4. Conclusions The CSP systems and their components are being developed with a focus on performance, reliability and cost as evident from thousands of research publications through sustained, long-term investments by various agencies like US DOE's SunShot program along with industry partners. Even though four different CSP technologies (PTC, LFR, SPT and PDS) are being explored, the solar power tower based systems are gaining major attention as evident from the world's largest utility scale Ivanpah CSP systems (392 MW) commissioned in the USA in 2014. The projection is clear in identifying the sites with relatively high direct normal irradiance for large scale CSP systems and accordingly the Middle East, North Africa, Australia, Southwestern of the United States, Spain, Southwestern of China and China/Mongolia border and India have good potential. The challenging components identified are water requirement, heat transfer fluid, thermal energy storage subsystems for developing highly reliable CSP systems with operating temperatures above 800 °C. In addition, there are also issues related to sustaining the CSP performance due to soiling which is similar to the large scale PV systems and technologies are being developed to keep the mirrors clean with minimum use of water in the desert locations.
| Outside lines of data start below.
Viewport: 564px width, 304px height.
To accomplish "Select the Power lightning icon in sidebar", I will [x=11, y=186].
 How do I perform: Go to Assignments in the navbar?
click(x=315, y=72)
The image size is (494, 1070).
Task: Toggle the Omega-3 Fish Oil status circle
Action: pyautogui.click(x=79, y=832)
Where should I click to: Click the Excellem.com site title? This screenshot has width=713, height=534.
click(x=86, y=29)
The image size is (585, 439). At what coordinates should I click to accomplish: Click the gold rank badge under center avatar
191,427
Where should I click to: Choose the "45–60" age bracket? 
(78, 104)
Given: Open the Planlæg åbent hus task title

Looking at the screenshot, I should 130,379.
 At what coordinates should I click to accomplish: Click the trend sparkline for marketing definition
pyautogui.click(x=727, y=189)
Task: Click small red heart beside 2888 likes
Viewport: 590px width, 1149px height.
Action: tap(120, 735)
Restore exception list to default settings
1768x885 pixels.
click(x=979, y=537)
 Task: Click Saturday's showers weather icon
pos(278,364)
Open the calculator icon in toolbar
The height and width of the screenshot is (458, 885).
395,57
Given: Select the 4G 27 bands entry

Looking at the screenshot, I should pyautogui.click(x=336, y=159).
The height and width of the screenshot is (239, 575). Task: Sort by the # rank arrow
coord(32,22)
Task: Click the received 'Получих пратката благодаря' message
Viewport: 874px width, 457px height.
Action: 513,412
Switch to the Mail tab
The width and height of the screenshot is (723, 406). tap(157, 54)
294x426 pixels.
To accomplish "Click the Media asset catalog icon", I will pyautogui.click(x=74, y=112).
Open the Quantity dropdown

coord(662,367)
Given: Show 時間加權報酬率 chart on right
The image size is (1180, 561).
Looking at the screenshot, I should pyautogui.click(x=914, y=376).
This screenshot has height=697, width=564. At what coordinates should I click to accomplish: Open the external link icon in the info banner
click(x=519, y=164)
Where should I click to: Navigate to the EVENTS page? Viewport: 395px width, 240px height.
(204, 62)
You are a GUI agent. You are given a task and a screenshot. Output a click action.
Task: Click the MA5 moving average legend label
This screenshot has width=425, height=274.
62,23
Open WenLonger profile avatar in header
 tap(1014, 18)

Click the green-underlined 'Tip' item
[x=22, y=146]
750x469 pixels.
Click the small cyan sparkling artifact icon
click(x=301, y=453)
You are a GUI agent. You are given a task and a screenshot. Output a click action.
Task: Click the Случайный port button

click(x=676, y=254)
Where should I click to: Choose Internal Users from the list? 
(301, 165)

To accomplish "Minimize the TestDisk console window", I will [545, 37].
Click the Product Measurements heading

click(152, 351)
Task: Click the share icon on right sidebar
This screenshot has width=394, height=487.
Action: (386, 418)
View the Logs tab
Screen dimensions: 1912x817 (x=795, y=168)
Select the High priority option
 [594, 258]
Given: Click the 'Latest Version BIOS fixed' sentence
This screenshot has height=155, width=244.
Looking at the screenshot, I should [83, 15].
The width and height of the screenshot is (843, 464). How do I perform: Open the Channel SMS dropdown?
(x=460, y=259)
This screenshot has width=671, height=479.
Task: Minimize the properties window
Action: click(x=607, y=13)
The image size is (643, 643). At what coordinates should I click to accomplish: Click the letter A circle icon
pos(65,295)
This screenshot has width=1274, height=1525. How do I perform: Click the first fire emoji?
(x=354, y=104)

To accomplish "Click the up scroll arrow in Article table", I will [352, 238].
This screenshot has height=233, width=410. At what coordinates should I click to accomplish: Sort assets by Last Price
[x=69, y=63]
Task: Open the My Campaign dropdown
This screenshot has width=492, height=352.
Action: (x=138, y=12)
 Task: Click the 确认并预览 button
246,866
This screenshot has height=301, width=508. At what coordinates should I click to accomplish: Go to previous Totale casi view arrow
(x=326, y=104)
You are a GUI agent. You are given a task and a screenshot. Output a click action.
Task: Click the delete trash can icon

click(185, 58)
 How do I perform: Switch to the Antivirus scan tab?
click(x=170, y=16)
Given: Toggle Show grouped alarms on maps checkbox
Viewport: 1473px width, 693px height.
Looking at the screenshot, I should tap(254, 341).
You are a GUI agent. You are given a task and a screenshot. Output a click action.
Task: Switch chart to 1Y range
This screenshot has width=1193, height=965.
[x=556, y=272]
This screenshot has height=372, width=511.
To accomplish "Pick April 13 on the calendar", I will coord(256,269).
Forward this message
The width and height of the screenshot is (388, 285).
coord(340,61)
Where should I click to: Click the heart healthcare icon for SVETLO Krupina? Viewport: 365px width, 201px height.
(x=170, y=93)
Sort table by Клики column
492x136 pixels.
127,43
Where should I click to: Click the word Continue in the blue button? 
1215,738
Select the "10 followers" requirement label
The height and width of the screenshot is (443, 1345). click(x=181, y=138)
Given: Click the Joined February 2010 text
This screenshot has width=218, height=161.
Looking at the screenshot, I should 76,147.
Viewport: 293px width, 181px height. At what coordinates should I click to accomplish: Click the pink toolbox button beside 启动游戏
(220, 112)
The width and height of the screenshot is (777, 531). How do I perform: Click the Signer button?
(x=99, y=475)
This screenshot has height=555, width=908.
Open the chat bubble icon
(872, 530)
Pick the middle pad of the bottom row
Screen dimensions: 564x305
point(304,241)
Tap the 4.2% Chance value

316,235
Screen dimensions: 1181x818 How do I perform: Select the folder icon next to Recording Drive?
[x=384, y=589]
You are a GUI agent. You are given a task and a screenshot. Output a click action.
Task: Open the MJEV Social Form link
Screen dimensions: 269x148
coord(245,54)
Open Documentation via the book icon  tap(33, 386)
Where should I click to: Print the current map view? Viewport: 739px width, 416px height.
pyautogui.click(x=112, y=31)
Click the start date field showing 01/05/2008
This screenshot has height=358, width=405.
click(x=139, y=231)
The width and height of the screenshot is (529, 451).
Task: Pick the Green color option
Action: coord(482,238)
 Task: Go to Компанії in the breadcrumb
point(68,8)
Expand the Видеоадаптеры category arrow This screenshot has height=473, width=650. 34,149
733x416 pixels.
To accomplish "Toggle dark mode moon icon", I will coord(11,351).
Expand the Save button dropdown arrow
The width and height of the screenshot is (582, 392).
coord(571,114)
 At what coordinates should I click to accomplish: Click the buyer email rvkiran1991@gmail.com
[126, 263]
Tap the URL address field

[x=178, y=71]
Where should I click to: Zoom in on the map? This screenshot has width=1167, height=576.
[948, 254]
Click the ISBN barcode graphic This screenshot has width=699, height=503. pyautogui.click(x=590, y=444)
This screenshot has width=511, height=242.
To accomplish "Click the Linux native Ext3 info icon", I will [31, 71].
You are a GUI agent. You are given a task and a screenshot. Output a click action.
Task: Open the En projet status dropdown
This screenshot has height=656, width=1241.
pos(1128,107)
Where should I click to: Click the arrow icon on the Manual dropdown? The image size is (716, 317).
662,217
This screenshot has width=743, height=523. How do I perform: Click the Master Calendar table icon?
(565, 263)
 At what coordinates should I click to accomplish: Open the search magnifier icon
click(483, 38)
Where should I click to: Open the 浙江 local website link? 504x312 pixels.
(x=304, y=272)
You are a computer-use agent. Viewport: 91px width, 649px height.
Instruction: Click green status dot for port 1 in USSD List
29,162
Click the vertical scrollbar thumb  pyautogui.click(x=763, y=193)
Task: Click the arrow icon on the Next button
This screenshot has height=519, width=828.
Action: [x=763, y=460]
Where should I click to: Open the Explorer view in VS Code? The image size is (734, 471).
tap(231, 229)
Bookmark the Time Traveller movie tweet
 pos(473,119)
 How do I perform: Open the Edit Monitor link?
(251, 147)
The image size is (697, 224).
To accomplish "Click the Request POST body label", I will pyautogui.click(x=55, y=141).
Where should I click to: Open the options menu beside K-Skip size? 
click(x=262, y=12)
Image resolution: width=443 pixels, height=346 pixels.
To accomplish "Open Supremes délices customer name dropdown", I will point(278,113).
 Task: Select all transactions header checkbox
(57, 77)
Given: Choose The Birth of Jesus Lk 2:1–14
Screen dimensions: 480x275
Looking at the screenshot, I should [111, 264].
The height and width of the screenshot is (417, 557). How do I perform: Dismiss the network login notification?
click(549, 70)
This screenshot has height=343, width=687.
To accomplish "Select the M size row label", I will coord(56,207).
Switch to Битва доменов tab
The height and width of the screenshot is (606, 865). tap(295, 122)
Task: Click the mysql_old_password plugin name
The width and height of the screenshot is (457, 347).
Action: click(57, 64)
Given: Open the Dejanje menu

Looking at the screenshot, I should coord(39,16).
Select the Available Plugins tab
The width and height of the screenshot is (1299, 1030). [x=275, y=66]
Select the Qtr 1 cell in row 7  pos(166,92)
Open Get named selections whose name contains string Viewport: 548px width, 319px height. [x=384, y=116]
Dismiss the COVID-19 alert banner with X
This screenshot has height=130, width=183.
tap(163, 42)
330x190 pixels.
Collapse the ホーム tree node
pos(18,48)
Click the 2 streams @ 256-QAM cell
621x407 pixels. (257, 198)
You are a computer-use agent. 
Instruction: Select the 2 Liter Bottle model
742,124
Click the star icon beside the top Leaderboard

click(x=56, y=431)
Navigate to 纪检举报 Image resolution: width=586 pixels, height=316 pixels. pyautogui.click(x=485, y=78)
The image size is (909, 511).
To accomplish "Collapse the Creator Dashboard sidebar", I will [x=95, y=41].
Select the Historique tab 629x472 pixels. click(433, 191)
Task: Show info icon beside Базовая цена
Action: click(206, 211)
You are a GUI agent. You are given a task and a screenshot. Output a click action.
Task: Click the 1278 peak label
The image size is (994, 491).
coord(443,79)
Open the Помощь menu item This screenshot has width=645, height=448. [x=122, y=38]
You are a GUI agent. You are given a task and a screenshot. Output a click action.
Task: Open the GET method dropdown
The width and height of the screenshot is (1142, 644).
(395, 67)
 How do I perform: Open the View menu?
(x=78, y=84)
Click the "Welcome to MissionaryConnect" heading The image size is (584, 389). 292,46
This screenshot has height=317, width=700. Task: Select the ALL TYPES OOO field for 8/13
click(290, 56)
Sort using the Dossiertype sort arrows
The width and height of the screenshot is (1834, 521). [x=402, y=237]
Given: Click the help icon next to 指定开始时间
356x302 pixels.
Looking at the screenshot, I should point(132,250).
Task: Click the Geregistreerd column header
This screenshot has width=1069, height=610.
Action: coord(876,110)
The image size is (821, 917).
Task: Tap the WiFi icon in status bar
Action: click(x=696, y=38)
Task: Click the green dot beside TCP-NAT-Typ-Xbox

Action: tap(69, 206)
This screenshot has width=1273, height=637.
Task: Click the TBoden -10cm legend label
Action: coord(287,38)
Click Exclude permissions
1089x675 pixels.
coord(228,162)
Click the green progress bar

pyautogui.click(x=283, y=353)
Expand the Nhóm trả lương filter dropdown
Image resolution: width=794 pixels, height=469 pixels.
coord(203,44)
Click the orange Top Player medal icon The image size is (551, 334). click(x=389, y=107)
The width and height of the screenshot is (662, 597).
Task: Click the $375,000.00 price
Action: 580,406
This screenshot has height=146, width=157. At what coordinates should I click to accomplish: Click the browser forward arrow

The water scarcity problem in arid region can possibly be solved by dry cooling or CSP-desalination cogeneration technologies. Molten-salt mixtures are the most promising high temperature HTF candidates so far due to their high thermal stability temperatures and properties similar to steam at high temperatures. TES is already in the commercial

application stage and LHSS is expected to dominate in future. Environmental impacts of the CSP systems are minor and the commercial viability is promising. By developing and deploying more efficient CSP systems, the sun's free and clean energy can be harnessed to power homes, businesses, and communities across the country with reduction in harmful carbon pollution for keeping the air and water cleaner for the future generation.